Unlike cyber traditional tools that monitor networks and software, process-level monitoring validates what’s actually happening in the physical environment. If malicious commands or ransomware distort the system, these physical signals will diverge from expected values, providing a fast, independent alert.

And finance should take notice. Because earlier detection means fewer losses from disruption and ransom payment. The quicker an evolving OT cyber incident can be identified, the lower the complexity and cost of recovery.

In this article, we’ll explore why OT cybersecurity needs to be reframed as a financial risk – and how process-level monitoring can help organizations quantify, manage, and ultimately reduce their exposure.

Most ransomware attacks begin in IT environments.   In critical infrastructure and process industries, the concern isn’t just locked files; it’s that an IT breach could spread into operational systems like ICS or SCADA, resulting in halted production, safety incidents, or regulatory violations.

These incidents are becoming more frequent. A 2024 survey of 500 U.S. CISOs by Absolute Security found that 72% of organizations experienced a ransomware attack in the past year, with average recovery costs reaching $4.5 million per incident.   [iii]

In sectors like energy and utilities where OT interruptions directly affect revenue and public safety, the risk is especially acute. During the 2021 Colonial Pipeline incident, attackers never directly accessed OT systems, but the organization proactively shut down operations to prevent potential escalation. The result: major fuel distribution disruptions across the U.S. East Coast and national attention from regulators and the media.

The financial impact of these attacks goes well beyond ransom payments. It includes downtime, emergency remediation, regulatory scrutiny, and reputational damage. Even when the process level remains untouched, the possibility of lateral spread into OT systems can be enough to justify costly ransom payments.

The financial impact of OT cyber incidents often extends far beyond immediate recovery costs, impacting earnings reports and even executive liability.

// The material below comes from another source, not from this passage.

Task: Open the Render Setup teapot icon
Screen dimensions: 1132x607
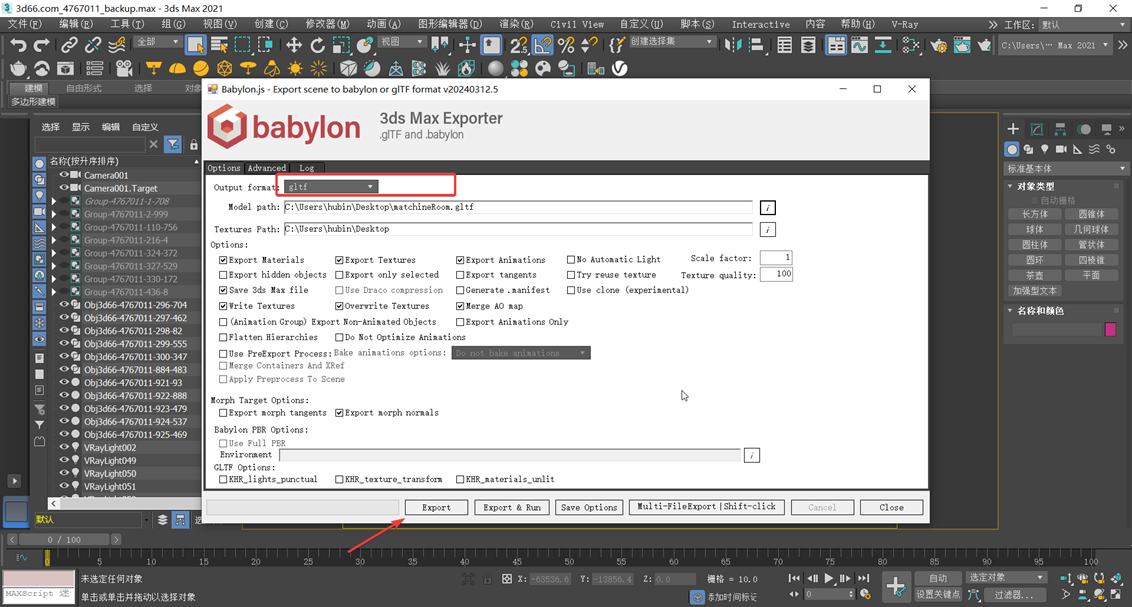Action: click(x=937, y=45)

In August 2024, Halliburton (one of the world’s largest oilfield services firms) detected unauthorized access across its IT environment and proactively took certain systems offline. The company later disclosed a $35 million pre-tax charge, attributed to delayed revenue from disrupted billing and invoicing. Halliburton also reported a temporary slowdown in collections and paused its share buyback program. The incident triggered an 8-K filing with the SEC, signaling not only material financial impact, but the regulatory expectations now placed on boards and executives for cyber disclosure.

When cyber incidents reach a level of material impact, whether through operational disruption, system tampering, or data compromise, the costs multiply: emergency IT/OT response, forensic investigations, reputational damage, regulatory disclosures, and potential fines.

These expenses, both financial and reputational, bring cyber risk directly onto the P&L, trigger mandatory SEC reporting, and can even expose executives to personal liability if oversight or disclosure is deemed inadequate.

Process- Level monitoring allows organizations to detect the physical effects of intrusion – such as anomalies in flow, current, or pressure -before a cyberattack disrupts operational integrity. By providing a real-time, independent view of what’s happening on the plant floor, it serves as an early-warning mechanism that can contain incidents before they escalate into costly downtime, safety risks, or regulatory exposure. This kind of visibility strengthens both operational continuity and financial resilience, ensuring that leadership is better positioned to respond decisively under pressure.

The financial impact of an OT cyberattack is often determined by how far the attacker gets: specifically, whether they reach the process level.

The 2019 LockerGoga attack on Norsk Hydro is a textbook example. What began as ransomware targeting Windows systems quickly escalated, disabling HMIs, corrupting engineering stations, and severing operator visibility. With no access to scheduling, monitoring, or coordination tools, production in several plants (including critical aluminum extrusion and rolled products facilities) slowed to a crawl. Losses exceeded $70 million.

What’s striking is that the attackers didn’t need to manipulate PLC logic or reprogram actuators. The financial damage came from loss of control and visibility – delays, safety precautions, and manual overrides -all triggered by a cascading failure across Levels 1–3 of the ICS stack.

 

Exhibit 1: Norsk Hydro OT Attack Progression

 

That’s why stopping the progression early matters.

As shown in Exhibit 1, most OT attacks follow a similar path:

1. Initial compromise via phishing, credential theft, or third-party access.

2. Malware deployment on corporate IT systems or engineering workstations.

3. Lateral movement into the OT environment, often reaching HMIs or historian databases.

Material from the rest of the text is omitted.